Дам тебе за это миллиард.
Все откроются перед тобой пути,
И тебя признает вся страна,
 
 
– Отойди
От меня сатана.
 

Этот диалог поэта с дьяволом (стихотворение так прямо и называется: «Поэт и дьявол»), по правде говоря, сперва озадачивает. То, что поэт, отчаянно нуждающийся в насущном хлебе, отказывается даже и за миллиард отступиться от своих художественных прихотей, – это нас в конце концов не слишком удивляет. Другое дело – всенародное признание. Какой поэт не хочет признания, да еще не какой-нибудь там кучки избранных ценителей, а всей страны.

Были, конечно (в прежние времена), и такие чудаки, откровенно пренебрегавшие признанием народа:

 
Люблю людей, люблю природу,
Но не люблю ходить гулять,
И твердо знаю, что народу
Моих творений не понять.
 

(В. Ходасевич)

Но Глазков – не из их числа. Он признанием народа пренебрегать отнюдь не склонен. Просто он убежден, что этого самого признания можно достичь лишь одним-единственным способом:

 
Рассчитывая на успех,
Желая отразить эпоху,
Поэт сложил стихи для всех.
Жена прочла, сказала: – Плохо!
 
 
Тогда одной своей жене
Поэт сложил стихи другие.
И оказалось: всей стране
Потребны именно такие.
 

Может быть, это шутка. Но в каждой шутке, как известно…

Впрочем, вот стихи, в которых та же мысль утверждается уже отнюдь не в шуточной форме:

 
Но если путь к иным победам
Я предпочту иным дорогам,
Тогда не буду я поэтом,
Тогда не буду я пророком.
 
 
Я обрету людей степенность,
Я принесу немало пользы,
Меня признает современность;
Но обо мне забудут после.
 

Все опять-таки было бы довольно просто, не таило бы в себе никаких загадок, если бы поэт пренебрегал лишь соблазнительной возможностью «обрести степенность». В конце концов, что такое – эта самая пресловутая степенность? Положение в обществе, социальный статус… То есть в конечном счете – те же материальные блага, только в несколько ином выражении.

Куда удивительнее, что поэт столь же решительно и категорично отвергает другую открывающуюся перед ним, более благородную возможность: принести своим трудом «немало пользы».
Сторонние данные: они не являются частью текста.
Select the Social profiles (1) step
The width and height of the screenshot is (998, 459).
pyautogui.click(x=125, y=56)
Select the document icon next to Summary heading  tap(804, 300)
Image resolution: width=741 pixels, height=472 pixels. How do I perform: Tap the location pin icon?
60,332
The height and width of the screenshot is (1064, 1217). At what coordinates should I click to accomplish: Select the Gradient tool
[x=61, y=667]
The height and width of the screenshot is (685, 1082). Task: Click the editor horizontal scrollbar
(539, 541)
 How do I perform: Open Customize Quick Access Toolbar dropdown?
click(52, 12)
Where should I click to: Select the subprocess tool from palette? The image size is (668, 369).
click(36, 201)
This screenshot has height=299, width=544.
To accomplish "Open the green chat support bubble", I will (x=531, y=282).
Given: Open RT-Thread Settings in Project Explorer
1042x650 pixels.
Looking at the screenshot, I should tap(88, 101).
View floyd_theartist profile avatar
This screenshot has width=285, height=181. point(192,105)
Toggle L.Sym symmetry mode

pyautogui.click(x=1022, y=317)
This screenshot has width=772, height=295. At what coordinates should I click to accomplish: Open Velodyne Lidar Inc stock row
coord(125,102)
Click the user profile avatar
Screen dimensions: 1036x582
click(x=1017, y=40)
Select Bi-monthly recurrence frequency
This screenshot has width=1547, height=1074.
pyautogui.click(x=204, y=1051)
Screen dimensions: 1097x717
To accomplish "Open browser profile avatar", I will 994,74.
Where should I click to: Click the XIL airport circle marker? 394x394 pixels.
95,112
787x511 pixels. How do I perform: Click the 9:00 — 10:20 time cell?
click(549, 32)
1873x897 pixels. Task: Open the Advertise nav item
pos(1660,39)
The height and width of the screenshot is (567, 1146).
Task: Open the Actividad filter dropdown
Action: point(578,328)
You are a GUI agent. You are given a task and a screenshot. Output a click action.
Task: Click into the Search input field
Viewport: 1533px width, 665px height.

Но тех, кто помнит стихотворение Пушкина, отрывок из которого мы только что прочли, это обстоятельство удивит не слишком. Пушкин об этой самой «пользе» отзывался еще пренебрежительнее.

 
Тебе бы пользы всё – на вес
Кумир ты ценишь Бельведерский.
Ты пользы, пользы в нем не зришь, —
 

презрительно кидает у него поэт, обращаясь все к той же «толпе».

Поистине трудно было найти слово более ненавистное Пушкину, чем то, которое некогда было начертано на его памятнике: «Что прелестью живой стихов я был полезен». Заменив вариант Жуковского на подлинный, пушкинский, восстановили истину и справедливость не только потому, что вместо «прелести живой стихов» пушкинскому «Памятнику» было возвращено священное для Пушкина слово «свобода», но еще и потому, что ушла, канула в небытие столь чуждая самому духу пушкинской философии искусства идея полезности. Надо ли говорить, что альтернативой этой самой «полезности» для Пушкина была не «бесполезность», не создание каких-нибудь там красивых безделушек, а нечто совершенно иное: высокий и грозный дар пророчества.

Извлекать из пророческого дара поэта практическую, в фунтах и дюймах измеряемую пользу – это для Пушкина, пожалуй, было даже еще нестерпимее, чем осуждаемые поговоркой попытки скрипкой заколачивать гвозди.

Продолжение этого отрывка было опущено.